18. New School

369 47 19
                                    

Sudah seminggu berlalu sejak mereka malaksanakan staycation pertama bersama Gara. Itu tandanya, hari ini Gara sudah mulai bersekolah di tempat yang sama dengan Samu dan Sean.

Membayangkan betapa menyenangkannya bisa bersekolah disekolah yang sama dengan kakak-kakaknya, membuat Gara tak bisa melunturkan senyumnya barang sebentar.

"Seneng banget yang mau berangkat sekolah bareng." Samu yang tak sengaja berpapasan dengan Gara ditangga pun menyindir Gara yang terlihat bahagia pagi itu. Selama mereka tinggal rumah mereka diakhir pekan lalu, ada tukang yang dipesan Juna untuk membangun kamar untuk Gara disebelah kamar Samu.

"Jangan ngobrol ditangga, bahaya. Turun turun." Shania yang melihat Samu dan Gara berada dianak tangga menitah keduanya untuk segera turun. Tak lupa, ia mengetuk pintu kamar Sean yang berada tak jauh dari tempatnya berdiri.

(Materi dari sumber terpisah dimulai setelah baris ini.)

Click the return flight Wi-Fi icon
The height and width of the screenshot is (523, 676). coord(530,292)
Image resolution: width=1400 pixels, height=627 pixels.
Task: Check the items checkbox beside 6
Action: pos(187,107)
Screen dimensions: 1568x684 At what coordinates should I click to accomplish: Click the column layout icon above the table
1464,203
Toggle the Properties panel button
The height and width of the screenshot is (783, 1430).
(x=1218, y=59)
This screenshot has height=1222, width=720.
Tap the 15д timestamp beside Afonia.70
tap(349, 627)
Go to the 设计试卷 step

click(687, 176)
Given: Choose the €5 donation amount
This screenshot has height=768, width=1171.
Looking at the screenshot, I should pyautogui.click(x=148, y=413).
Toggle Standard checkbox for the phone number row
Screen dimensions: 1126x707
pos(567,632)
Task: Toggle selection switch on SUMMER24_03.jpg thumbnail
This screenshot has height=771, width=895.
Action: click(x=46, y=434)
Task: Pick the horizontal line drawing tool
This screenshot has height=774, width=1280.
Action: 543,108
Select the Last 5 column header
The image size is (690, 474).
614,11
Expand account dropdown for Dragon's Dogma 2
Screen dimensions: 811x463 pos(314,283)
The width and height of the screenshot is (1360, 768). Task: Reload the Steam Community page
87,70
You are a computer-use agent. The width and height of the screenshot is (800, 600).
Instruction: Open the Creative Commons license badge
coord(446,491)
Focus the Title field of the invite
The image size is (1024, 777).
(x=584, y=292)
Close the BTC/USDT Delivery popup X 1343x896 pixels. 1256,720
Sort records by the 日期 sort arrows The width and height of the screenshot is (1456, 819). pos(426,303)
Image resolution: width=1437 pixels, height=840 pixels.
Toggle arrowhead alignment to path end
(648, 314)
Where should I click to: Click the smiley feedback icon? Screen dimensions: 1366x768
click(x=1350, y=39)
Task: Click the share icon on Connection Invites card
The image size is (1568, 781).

Tanpa aba-aba, Shania memasuki kamar Sean yang memang tak pernah dikunci. Betapa terkejutnya Shania saat mendapati Sean yang kewalahan mengatur napasnya dipinggir ranjang tidurnya. "Sean!"

Melihat Shania panik, tentu Samu dan Gara ikut bergegas memasuki kamar yang pintunya sudah terbelalak itu. Shania membantu Sean menggunakan inhalernya dan memberikan kalimat penenang untuk Sean.

"Sean, jangan gini nak. Napas pelan-pelan. Gak usah buru-buru. Gapapa, ayo coba lagi." Sean menggelengkan kepalanya saat udara disekitar terasa enggan memasuki jalan napasnya.

Sean sering kali panik saat merasa sesak sudah mendaulat paru-parunya. Membuat oksigen seakan tak mau membiarkan dirinya masuk melalui hidung maupun mulut Sean.

Samu tak kehilangan akal, ia menegakkan duduk Sean dan ikut membantu Sean menghirup obat dalam inhalernya. "Se, gak usah panik. Duduknya yang tegak, denger kata-kata abang." Tangannya terulur mengusap dada Sean berharap dapat meringankan sesak yang adiknya rasakan.

Sean meremas lutut kakaknya yang dijadikan sandaran sebagai pelampiasan. Sean berhasil menghirup 3 dosis salbutamol untuk meredakan serangan asmanya. Berangsur-angsur, tubuh Sean meluruh karna lemas.

Padahal, tadinya Sean sudah siap dengan seragam yang membalut tubuhnya. Hanya tinggal memakai dasi dan kaos kaki, Sean sudah siap untuk sarapan bersama.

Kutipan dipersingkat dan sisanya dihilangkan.